Kentucky basketball has been known recently for its string of point guards coming through the program.
However, it's the presence in the post that has helped key the successful run for John Calipari and his predecessors in Lexington.
Much like the size of Rupp Arena is intimidating to opponents, the rebounding and blocked shots while controlling the paint has helped the Wildcats become the winningest program in NCAA Division I history.
This list will breakdown the five best post players in Kentucky's storied history.
DeMarcus Cousins may have only been in Lexington for one year, but he was dominant during his time. Often overlooked due to playing alongside John Wall and Eric Bledsoe, Cousins was a key player on Calipari's first team at Kentucky.
The Alabama native averaged 15 points and 10 rebounds per game in only 23 minutes of action. To say he was effective is an understatement.
Cousins helped lead Kentucky to the No. 1 overall seed in the 2010 NCAA Tournament and a run to the Elite Eight, before West Virginia upset the Wildcats. During his only season at Kentucky, Cousins shot over 55 percent from the field while also pitching in one steal, two blocks and one assist per game.
Wildcat fans can look at Cousins as the one who set the groundwork for great post players to come into Calipari's system at Kentucky.
Cliff Hagan was one of the most dominant players, not only at Kentucky, but in the nation during his run from 1950-1954.
Hagan helped lead the Wildcats to the 1951 NCAA championship by scoring over nine points and grabbing eight rebounds as a freshman.
The Kentucky native had a coming out party as a sophomore when he averaged over 21 points and 16 rebounds per game. The AP named him an All-American following the 1952 season.
Due to a point-shaving scandal that saw Kentucky become the first school to receive the death penalty, Hagan wasn't able to play as a junior. The Wildcats were allowed back on the court during the 1953-54 season, only to see Hagan pick up right where he left off as a sophomore.
During his final year in Lexington, Hagan solidified his legacy by pouring in 24 points per game while still hauling down 13 rebounds. He would leave the program as the third most proficient scorer with 1,475 points and second in school history with 1,035 rebounds.
Bill Spivey was a teammate of Cliff Hagan on the 1951 NCAA title team. Spivey just happened to be the better player and an even better rebounder than Hagan was during his time in Lexington.
It wasn't all positive for Spivey at Kentucky though—he was part of the point-shaving scandal that gave the Wildcats the death penalty for the 1952-53 season. In fact, Kentucky banned him from the team in March of 1952.
While he was on the court though, Spivey was as dominant as they come for Adolph Rupp. He averaged over 19 points per game during the course of his career, which was good enough for sixth all-time for the Wildcats.
Spivey made his name, though, on the boards.

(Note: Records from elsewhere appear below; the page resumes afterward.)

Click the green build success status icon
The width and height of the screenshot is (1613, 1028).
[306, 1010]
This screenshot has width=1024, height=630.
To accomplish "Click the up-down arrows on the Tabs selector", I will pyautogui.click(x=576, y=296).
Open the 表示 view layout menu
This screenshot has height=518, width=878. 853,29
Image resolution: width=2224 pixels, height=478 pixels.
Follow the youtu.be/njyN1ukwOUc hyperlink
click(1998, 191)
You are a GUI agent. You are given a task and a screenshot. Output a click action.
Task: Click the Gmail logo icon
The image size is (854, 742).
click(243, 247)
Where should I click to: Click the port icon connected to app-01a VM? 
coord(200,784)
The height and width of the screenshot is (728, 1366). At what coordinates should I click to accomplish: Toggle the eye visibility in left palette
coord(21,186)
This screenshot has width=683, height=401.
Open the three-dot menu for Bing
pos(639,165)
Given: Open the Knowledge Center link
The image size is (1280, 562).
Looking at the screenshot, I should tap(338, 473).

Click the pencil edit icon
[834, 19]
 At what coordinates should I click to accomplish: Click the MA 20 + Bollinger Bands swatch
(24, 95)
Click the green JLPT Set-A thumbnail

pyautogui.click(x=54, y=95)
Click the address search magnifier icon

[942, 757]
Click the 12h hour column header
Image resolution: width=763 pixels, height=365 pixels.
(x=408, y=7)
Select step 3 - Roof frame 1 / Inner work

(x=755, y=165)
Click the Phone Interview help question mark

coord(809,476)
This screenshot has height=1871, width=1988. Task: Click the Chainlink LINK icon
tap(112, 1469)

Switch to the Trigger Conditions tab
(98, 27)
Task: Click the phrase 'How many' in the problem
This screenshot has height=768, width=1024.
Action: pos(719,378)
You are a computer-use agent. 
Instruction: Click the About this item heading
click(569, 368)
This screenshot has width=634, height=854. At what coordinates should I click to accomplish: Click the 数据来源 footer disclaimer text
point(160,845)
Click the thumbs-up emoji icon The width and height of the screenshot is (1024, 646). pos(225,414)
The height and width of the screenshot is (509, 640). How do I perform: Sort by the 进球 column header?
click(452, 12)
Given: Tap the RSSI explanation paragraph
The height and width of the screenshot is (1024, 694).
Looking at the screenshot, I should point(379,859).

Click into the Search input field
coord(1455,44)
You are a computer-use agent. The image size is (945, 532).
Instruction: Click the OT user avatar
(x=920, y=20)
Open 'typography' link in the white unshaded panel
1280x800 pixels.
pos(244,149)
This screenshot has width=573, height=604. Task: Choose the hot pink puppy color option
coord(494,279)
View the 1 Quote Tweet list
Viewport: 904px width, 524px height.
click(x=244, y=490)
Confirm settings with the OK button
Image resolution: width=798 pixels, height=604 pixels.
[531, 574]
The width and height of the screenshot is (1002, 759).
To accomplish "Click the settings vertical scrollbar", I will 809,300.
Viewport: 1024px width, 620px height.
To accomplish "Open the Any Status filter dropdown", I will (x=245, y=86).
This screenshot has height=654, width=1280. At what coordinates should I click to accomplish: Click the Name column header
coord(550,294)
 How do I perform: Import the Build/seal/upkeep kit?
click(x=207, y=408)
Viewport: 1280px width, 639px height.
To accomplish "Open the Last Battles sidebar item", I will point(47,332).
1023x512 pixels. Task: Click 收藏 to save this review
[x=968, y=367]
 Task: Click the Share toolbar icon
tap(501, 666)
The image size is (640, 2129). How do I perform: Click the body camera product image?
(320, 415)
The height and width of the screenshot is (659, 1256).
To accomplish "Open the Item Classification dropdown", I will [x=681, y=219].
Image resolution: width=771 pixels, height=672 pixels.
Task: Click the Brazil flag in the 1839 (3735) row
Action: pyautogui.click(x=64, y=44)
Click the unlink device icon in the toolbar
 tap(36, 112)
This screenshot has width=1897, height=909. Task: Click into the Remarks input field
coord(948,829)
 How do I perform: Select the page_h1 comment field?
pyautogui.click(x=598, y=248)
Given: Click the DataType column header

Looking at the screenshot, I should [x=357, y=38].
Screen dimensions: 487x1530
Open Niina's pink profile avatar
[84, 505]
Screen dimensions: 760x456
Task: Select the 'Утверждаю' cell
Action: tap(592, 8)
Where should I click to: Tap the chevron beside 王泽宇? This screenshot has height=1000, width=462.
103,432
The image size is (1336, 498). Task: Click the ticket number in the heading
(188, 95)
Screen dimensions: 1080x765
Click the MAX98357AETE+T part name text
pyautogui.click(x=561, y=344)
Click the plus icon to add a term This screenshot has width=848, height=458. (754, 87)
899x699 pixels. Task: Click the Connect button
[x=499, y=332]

Standing at 7'0" in the early 1950s may have helped, but he put up outrageous numbers when it came to rebounding. In the 1950-51 season, Spivey averaged 17.2 rebounds per game, and his 567 rebounds in a season was a school record.
One man did so much in just one year.
Regular season SEC title? Yes.
No. 1 overall seed? Absolutely.
NCAA title? You bet.
Most Outstanding Player of the Final Four? Easily.
All-American? Check that one off.
Player of the Year? Duh.
Beloved forever by Big Blue Nation? Tough not to be with all those positive answers above.
That man is Anthony Davis, and that is a simple checklist of what he accomplished in his one year in the blue and white.
While leading Kentucky to its eighth NCAA championship, Davis put up one of the most impressive stat lines we've seen. It looked something like this.
14.1 points, 10.3 rebounds, 4.6 blocks, 1.3 steals, 1.2 assists and shooting over 62 percent from the field.
Simply put he played like one of the greatest players not only in the post but all-time at Kentucky.
However, there was one player who did slightly more than Davis—granted he had more time than Davis did.
Dan Issel was the dominant post player before Anthony Davis ever was. While it could be argued Davis is a better talent, Issel did more for a longer period of time at Kentucky. Therefore, he gets the nod as the best post player to wear Kentucky's blue and white.
Issel is the all-time leading scorer for the Wildcats with 2,138 points and a 25.8 PPG average. In 1970, he also scored a school-record 51 points in a game against LSU, before Jodie Meeks eclipsed that in 2009 when he scored 54 against Tennessee.
Issel was far from being just a scorer though. He also was known for being a great rebounder and ranks as the best rebounder in school history as well. Issel grabbed 1,078 rebounds, leading to a 12.9 RPG average.
Other school records Issel holds include averaging 33.9 points per game during the 1969-70 season. In comparison, there hasn't been another Wildcat to average over 30 points in a season. He also recorded 64 double-doubles during his career.
Issel was named All-American twice, following the 1969 season and 1970 season, and was elected into the Hall of Fame in 1993.